Warning: That thing I said that makes me sound like an asshole is probably not what I meant


----------



## Bri Stewart

If this human has not had nicotine run.
or
Do not admit that something I did offends/annoys you it will be filed away for future reference.


----------



## monemi




----------



## ISTPish

This side up ^


----------



## Amacey

If you can read this 
Then you're about to get
A free ride in the ambulance


----------



## sceptical mystic

"If you can read this you are too close."


----------



## kindaconfused

Do _not _pull my finger!


----------



## intraconsensious

I see you not
You saw me not
Mind your own business if not...


----------



## AwedByOdd

Please refer to signature below.


----------



## Glenda Gnome Starr

For fullest enjoyment of this creature, give it plenty of attention, food, and beverage, and watch it bloom. It also needs to be walked regularly. Otherwise, it gets bored and restless and biting may occur. There will be no refund if this unit is returned for any reason.


----------



## Ryosuke93

Warning: Does not forgive easily


----------



## Acadia

oh god. mine would say: "warning: aggressively liberal vegetarian. must be exercised regularly. tendency to climb trees." if whoever was labeling me had common sense, they would also note my tree nut allergy in fine print.


----------



## Mystic MagentaRose

Extremely sensitive and often times moody if you push me too far.


----------



## LostFavor

Warning: You just ate a hotpocket. Hope you're drunk or heading home to a trailer. You hillbilly enjoy the next Nascar event. Hotpooockeeet...! 

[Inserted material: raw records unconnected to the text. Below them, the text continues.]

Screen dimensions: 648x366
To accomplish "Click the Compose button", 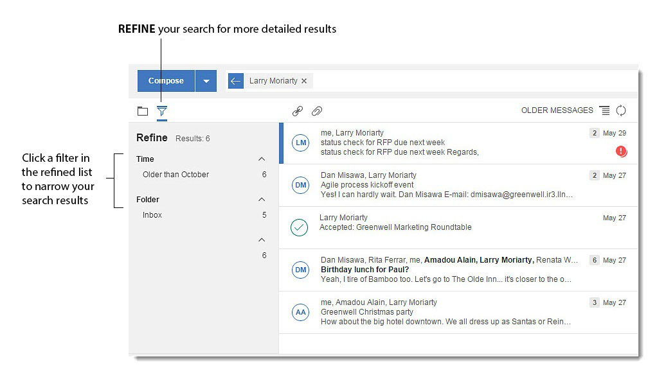I will click(166, 81).
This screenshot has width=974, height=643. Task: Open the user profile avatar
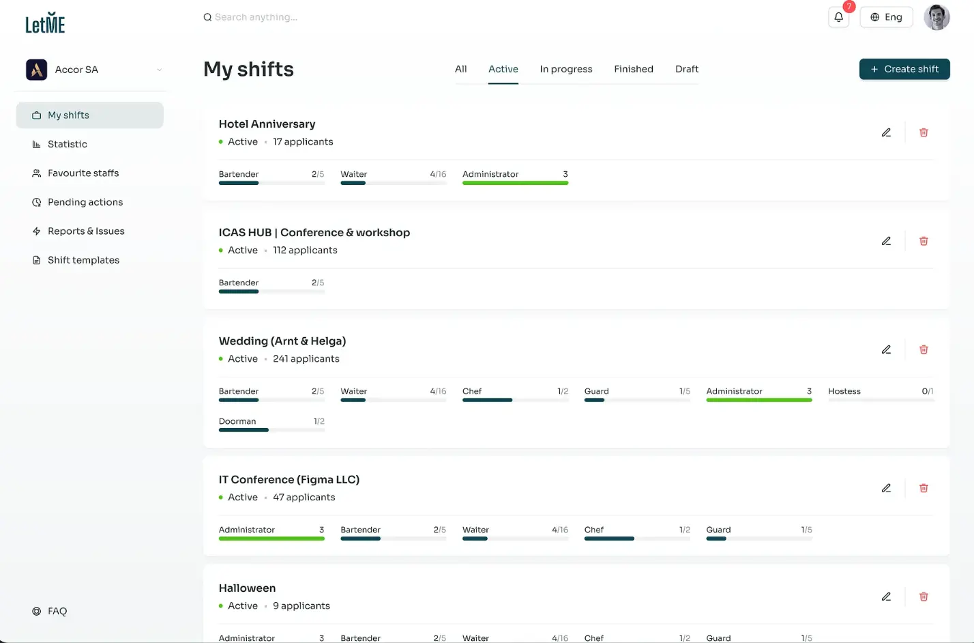pyautogui.click(x=936, y=17)
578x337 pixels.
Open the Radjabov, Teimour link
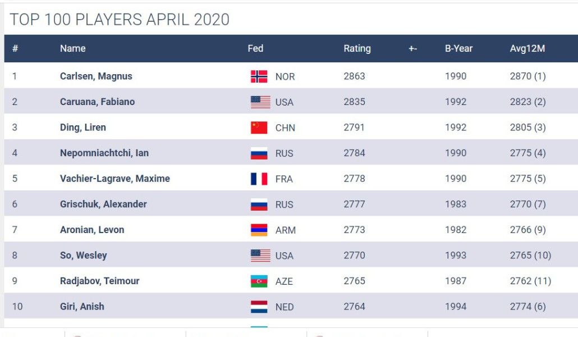tap(99, 281)
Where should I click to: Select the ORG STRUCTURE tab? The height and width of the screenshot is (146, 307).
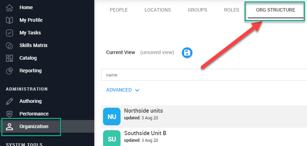[x=275, y=10]
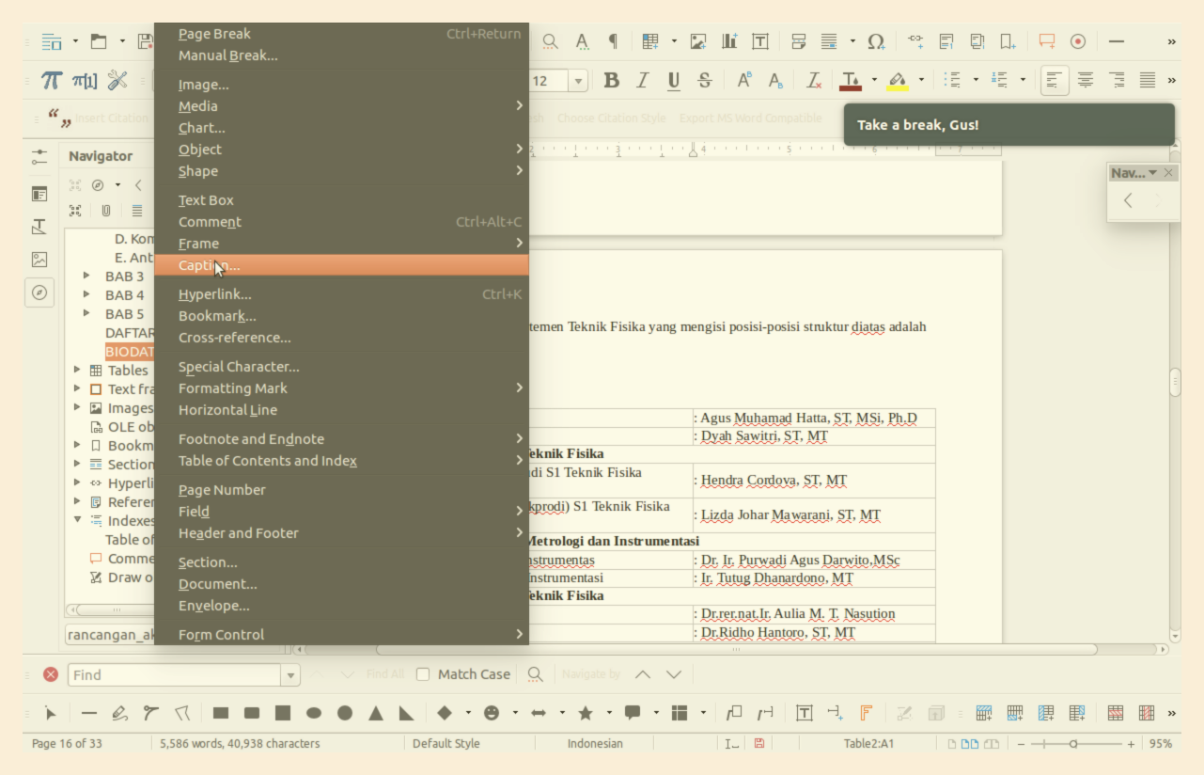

Jim Gaffigan references aside...

_Mine would say something like_: Don't be alarmed. I'm just a figment of your imagination. Wait, maybe it's that you're a figment of mine - I get the two confused a lot.

(In other words, "Don't take me too seriously, know how to laugh, and we'll get along just fine.")


----------



## Fuzbal

Warning- I am totally awkward with words.


----------



## FakeLefty

Warning: Idiocy not tolerated.


----------



## suzypike

Beware!
Defective or missing heart.
Do not attempt to date or befriend.


----------



## Dao




----------



## Bluemint

Allergic to stifling. Contents may pop unexpectedly. Should stifling or popping occur, leave the vicinity immediately. 
For best results, join the fun, maintain a high level of stimulation, challenge physically and ensure basic needs are met.


----------



## FakeLefty

Attempt to piss off at your own risk.


----------



## Brian1

I'm sorry did you feel like talking? Try someone else.
Though I am a nice guy, I make no promises when dealing with idiots and assholes.
I do things when I'm sober, that I regret later, be forewarned.


----------



## yuzu

human hurricane
70% chance of forgetting
picky eater


----------



## Scrabbletray

I am a hard person to love but when I love, I love really hard.
– Tupac Shakur


----------



## Ixtli

Feed me.
Fuck me*
Shut the fuck up.


*apply only if female.


----------



## saturnne

Warning: Tunnel vision. May not say hi. You are still acknowledged.


----------



## Queen Qualia

Don't assume anything. Don't try to cater to this person. Don't smother or solicit. Treat with your best principles and let it be.


----------



## DemonAbyss10

Got a couple.

"Volatile substances contained within. Do not jostle, not for my own safety but for your own."

"Misanthropist Inside"

"Warning::: There is an asshole in this room"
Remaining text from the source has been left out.